Politico-Economic Justice, Part II: The Only Cure for the Wealth Gap and Terrorism

Dr. Robert D. Crane

Posted Nov 19, 2010      •Permalink      • Printer-Friendly Version
Bookmark and Share

Politico-Economic Justice, Part II: The Only Cure for the Wealth Gap and Terrorism


by Dr. Robert D. Crane



  The wealthiest plutocrats now actually control a greater share of the pie in the United States than in historically unstable countries like Nicaragua, Venezuela and Guyana, according to Nicholas D. Kristof’s article, “A Hedge Fund Republic?”, in the New York Times of November 17, 2010.


  He writes, “The truth is that Latin America has matured and become more equal in recent decades, even as the distribution in the United States has become steadily more unequal.  In Argentina in the 1940s the top 1 percent there controlled more than 20 percent of incomes. That was roughly double the share at that time in the United States.  Since then, we’ve reversed places. The share controlled by the top 1 percent in Argentina has fallen to a bit more than 15 percent. Meanwhile, inequality in the United States has soared to levels comparable to those in Argentina six decades ago — with 1 percent controlling 24 percent of American income in 2007”.


  Kristof asks: “Would we really want to be the kind of plutocracy where the richest 1 percent possesses more net worth than the bottom 90 percent?  Oops! That’s already us.  The top 1 percent of Americans owns 34 percent of America’s private net worth, according to figures compiled by the Economic Policy Institute in Washington. The bottom 90 percent owns just 29 percent.  That also means that the top 10 percent controls more than 70 percent of Americans’ total net worth”.

  Professor Emmanuel Saez, an economist at the University of California at Berkeley who is one of the world’s leading experts on inequality, notes that for most of American history, income distribution was significantly more equal than today. And other capitalist countries do not suffer disparities as great as ours.  He concludes that, “There has been an increase in inequality in most industrialized countries, but not as extreme as in the United States”.


    The solution to the rapidly and inevitably growing wealth gap is simple.  Do not dismantle existing ownership from the top down, which would be theft, but build new ownership of future wealth from the bottom up.  This would gore some political oxen, but it is easy to do as a means to preserve the sacredness of private property, free enterprise, and the free market, none of which are respected in practice today in America nor, partly through its influence, in much of the rest of the world..

  Since the time of the caveman, ownership in every society has always determined political power.  This is why in a globalized world the NeoCons mimetic scam of “democratic capitalism” makes America universally laughable. 

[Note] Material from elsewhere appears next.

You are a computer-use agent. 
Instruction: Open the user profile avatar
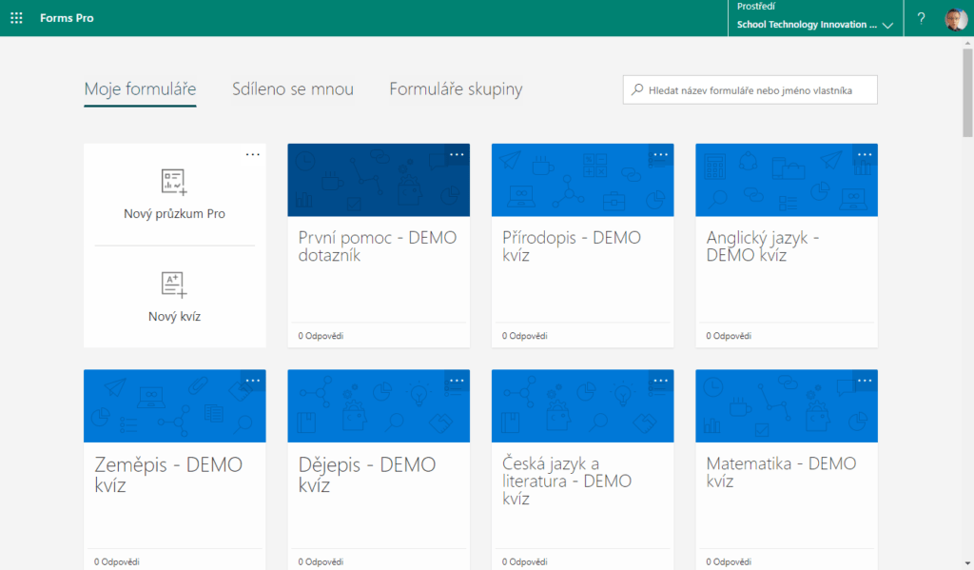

  The delegitimizing of America as a model for the world is a major cause of global terrorism and terroristic counter-terrorism.  No-one respects a nation that worships order as a false god by refusing to reform and transform counter-productive institutions (the ancien regime).  A return to America’s Jeffersonian roots by pursuing order and freedom through justice, would be worth more than all the guns in the world.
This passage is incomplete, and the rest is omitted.